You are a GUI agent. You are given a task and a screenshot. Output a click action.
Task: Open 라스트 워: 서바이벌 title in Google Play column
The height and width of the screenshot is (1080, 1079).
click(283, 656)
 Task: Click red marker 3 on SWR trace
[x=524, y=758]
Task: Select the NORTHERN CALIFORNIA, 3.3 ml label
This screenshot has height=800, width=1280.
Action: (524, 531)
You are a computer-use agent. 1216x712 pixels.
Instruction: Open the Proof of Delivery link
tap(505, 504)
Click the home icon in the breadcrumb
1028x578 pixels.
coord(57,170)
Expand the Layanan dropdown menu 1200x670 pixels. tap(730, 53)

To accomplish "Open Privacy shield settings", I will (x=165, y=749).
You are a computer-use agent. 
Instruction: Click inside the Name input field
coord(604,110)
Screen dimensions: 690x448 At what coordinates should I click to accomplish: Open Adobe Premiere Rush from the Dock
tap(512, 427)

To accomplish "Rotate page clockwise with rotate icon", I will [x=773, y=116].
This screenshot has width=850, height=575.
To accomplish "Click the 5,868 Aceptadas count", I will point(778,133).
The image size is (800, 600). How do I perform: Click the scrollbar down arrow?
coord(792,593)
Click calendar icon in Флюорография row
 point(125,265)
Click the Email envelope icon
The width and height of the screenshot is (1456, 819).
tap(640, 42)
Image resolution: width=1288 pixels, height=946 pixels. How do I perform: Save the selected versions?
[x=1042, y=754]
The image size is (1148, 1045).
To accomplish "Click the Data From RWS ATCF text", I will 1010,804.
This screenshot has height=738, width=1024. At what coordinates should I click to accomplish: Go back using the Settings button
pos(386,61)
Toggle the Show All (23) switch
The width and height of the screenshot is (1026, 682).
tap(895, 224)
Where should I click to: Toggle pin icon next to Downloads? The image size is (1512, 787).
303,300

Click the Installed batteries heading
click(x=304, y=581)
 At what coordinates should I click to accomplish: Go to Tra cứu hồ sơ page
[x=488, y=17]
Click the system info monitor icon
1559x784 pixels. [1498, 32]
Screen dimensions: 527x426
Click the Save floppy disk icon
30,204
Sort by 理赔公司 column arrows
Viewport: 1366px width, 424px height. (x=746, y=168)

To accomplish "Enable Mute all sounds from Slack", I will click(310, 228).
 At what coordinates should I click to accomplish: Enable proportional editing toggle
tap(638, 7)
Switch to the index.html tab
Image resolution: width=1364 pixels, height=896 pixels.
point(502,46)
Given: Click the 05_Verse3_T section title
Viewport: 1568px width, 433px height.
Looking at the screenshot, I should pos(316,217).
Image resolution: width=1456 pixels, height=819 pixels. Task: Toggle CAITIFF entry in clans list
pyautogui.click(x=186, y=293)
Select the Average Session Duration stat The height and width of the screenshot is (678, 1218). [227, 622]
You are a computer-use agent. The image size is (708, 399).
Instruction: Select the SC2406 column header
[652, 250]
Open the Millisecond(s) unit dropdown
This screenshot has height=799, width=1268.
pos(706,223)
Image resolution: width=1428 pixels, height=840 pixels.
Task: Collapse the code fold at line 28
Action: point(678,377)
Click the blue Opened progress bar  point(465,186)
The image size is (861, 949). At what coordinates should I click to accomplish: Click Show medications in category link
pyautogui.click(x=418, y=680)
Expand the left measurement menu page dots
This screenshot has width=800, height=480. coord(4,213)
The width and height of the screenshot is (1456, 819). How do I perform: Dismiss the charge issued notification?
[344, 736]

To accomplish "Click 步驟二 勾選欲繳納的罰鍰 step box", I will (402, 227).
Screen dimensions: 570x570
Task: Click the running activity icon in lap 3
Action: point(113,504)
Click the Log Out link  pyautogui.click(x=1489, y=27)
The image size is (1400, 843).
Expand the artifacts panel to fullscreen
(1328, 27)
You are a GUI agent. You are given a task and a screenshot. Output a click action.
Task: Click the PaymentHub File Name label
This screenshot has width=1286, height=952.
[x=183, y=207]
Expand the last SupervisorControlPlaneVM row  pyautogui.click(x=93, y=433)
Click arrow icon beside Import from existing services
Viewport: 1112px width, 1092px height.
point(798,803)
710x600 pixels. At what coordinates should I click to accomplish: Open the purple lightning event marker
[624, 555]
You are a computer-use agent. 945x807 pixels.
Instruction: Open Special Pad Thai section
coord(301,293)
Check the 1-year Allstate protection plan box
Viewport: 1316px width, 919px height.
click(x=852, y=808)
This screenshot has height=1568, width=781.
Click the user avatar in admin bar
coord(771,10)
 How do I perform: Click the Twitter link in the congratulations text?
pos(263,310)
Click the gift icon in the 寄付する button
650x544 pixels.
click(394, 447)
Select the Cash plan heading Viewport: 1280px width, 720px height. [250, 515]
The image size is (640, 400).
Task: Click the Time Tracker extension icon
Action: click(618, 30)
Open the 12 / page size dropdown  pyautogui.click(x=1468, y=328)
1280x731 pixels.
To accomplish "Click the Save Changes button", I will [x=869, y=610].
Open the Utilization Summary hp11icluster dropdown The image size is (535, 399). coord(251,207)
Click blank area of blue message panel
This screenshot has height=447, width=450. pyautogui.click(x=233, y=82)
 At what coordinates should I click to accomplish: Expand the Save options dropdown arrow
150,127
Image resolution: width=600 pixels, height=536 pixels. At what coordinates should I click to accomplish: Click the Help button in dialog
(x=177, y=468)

***

• [PROBLEM DETAILS]: Put every line of the records above into a numbered list, dropping the blank lines.

• [ANSWER TO THE TASK]:
1. You are a GUI agent. You are given a task and a screenshot. Output a click action.
2. Task: Open 라스트 워: 서바이벌 title in Google Play column
3. The height and width of the screenshot is (1080, 1079).
4. click(283, 656)
5.  Task: Click red marker 3 on SWR trace
6. [x=524, y=758]
7. Task: Select the NORTHERN CALIFORNIA, 3.3 ml label
8. This screenshot has height=800, width=1280.
9. Action: (524, 531)
10. You are a computer-use agent. 1216x712 pixels.
11. Instruction: Open the Proof of Delivery link
12. tap(505, 504)
13. Click the home icon in the breadcrumb
14. 1028x578 pixels.
15. coord(57,170)
16. Expand the Layanan dropdown menu 1200x670 pixels. tap(730, 53)
17. To accomplish "Open Privacy shield settings", I will (x=165, y=749).
18. You are a computer-use agent. 
19. Instruction: Click inside the Name input field
20. coord(604,110)
21. Screen dimensions: 690x448 At what coordinates should I click to accomplish: Open Adobe Premiere Rush from the Dock
22. tap(512, 427)
23. To accomplish "Rotate page clockwise with rotate icon", I will [x=773, y=116].
24. This screenshot has width=850, height=575.
25. To accomplish "Click the 5,868 Aceptadas count", I will point(778,133).
26. The image size is (800, 600). How do I perform: Click the scrollbar down arrow?
27. coord(792,593)
28. Click calendar icon in Флюорография row
29.  point(125,265)
30. Click the Email envelope icon
31. The width and height of the screenshot is (1456, 819).
32. tap(640, 42)
33. Image resolution: width=1288 pixels, height=946 pixels. How do I perform: Save the selected versions?
34. [x=1042, y=754]
35. The image size is (1148, 1045).
36. To accomplish "Click the Data From RWS ATCF text", I will 1010,804.
37. This screenshot has height=738, width=1024. At what coordinates should I click to accomplish: Go back using the Settings button
38. pos(386,61)
39. Toggle the Show All (23) switch
40. The width and height of the screenshot is (1026, 682).
41. tap(895, 224)
42. Where should I click to: Toggle pin icon next to Downloads? The image size is (1512, 787).
43. 303,300
44. Click the Installed batteries heading
45. click(x=304, y=581)
46.  At what coordinates should I click to accomplish: Go to Tra cứu hồ sơ page
47. [x=488, y=17]
48. Click the system info monitor icon
49. 1559x784 pixels. [1498, 32]
50. Screen dimensions: 527x426
51. Click the Save floppy disk icon
52. 30,204
53. Sort by 理赔公司 column arrows
54. Viewport: 1366px width, 424px height. (x=746, y=168)
55. To accomplish "Enable Mute all sounds from Slack", I will click(310, 228).
56.  At what coordinates should I click to accomplish: Enable proportional editing toggle
57. tap(638, 7)
58. Switch to the index.html tab
59. Image resolution: width=1364 pixels, height=896 pixels.
60. point(502,46)
61. Given: Click the 05_Verse3_T section title
62. Viewport: 1568px width, 433px height.
63. Looking at the screenshot, I should pos(316,217).
64. Image resolution: width=1456 pixels, height=819 pixels. Task: Toggle CAITIFF entry in clans list
65. pyautogui.click(x=186, y=293)
66. Select the Average Session Duration stat The height and width of the screenshot is (678, 1218). [227, 622]
67. You are a computer-use agent. The image size is (708, 399).
68. Instruction: Select the SC2406 column header
69. [652, 250]
70. Open the Millisecond(s) unit dropdown
71. This screenshot has height=799, width=1268.
72. pos(706,223)
73. Image resolution: width=1428 pixels, height=840 pixels.
74. Task: Collapse the code fold at line 28
75. Action: point(678,377)
76. Click the blue Opened progress bar  point(465,186)
77. The image size is (861, 949). At what coordinates should I click to accomplish: Click Show medications in category link
78. pyautogui.click(x=418, y=680)
79. Expand the left measurement menu page dots
80. This screenshot has width=800, height=480. coord(4,213)
81. The width and height of the screenshot is (1456, 819). How do I perform: Dismiss the charge issued notification?
82. [344, 736]
83. To accomplish "Click 步驟二 勾選欲繳納的罰鍰 step box", I will (402, 227).
84. Screen dimensions: 570x570
85. Task: Click the running activity icon in lap 3
86. Action: point(113,504)
87. Click the Log Out link  pyautogui.click(x=1489, y=27)
88. The image size is (1400, 843).
89. Expand the artifacts panel to fullscreen
90. (1328, 27)
91. You are a GUI agent. You are given a task and a screenshot. Output a click action.
92. Task: Click the PaymentHub File Name label
93. This screenshot has width=1286, height=952.
94. [x=183, y=207]
95. Expand the last SupervisorControlPlaneVM row  pyautogui.click(x=93, y=433)
96. Click arrow icon beside Import from existing services
97. Viewport: 1112px width, 1092px height.
98. point(798,803)
99. 710x600 pixels. At what coordinates should I click to accomplish: Open the purple lightning event marker
100. [624, 555]
101. You are a computer-use agent. 945x807 pixels.
102. Instruction: Open Special Pad Thai section
103. coord(301,293)
104. Check the 1-year Allstate protection plan box
105. Viewport: 1316px width, 919px height.
106. click(x=852, y=808)
107. This screenshot has height=1568, width=781.
108. Click the user avatar in admin bar
109. coord(771,10)
110.  How do I perform: Click the Twitter link in the congratulations text?
111. pos(263,310)
112. Click the gift icon in the 寄付する button
113. 650x544 pixels.
114. click(394, 447)
115. Select the Cash plan heading Viewport: 1280px width, 720px height. [250, 515]
116. The image size is (640, 400).
117. Task: Click the Time Tracker extension icon
118. Action: click(618, 30)
119. Open the 12 / page size dropdown  pyautogui.click(x=1468, y=328)
120. 1280x731 pixels.
121. To accomplish "Click the Save Changes button", I will [x=869, y=610].
122. Open the Utilization Summary hp11icluster dropdown The image size is (535, 399). coord(251,207)
123. Click blank area of blue message panel
124. This screenshot has height=447, width=450. pyautogui.click(x=233, y=82)
125.  At what coordinates should I click to accomplish: Expand the Save options dropdown arrow
126. 150,127
127. Image resolution: width=600 pixels, height=536 pixels. At what coordinates should I click to accomplish: Click the Help button in dialog
128. (x=177, y=468)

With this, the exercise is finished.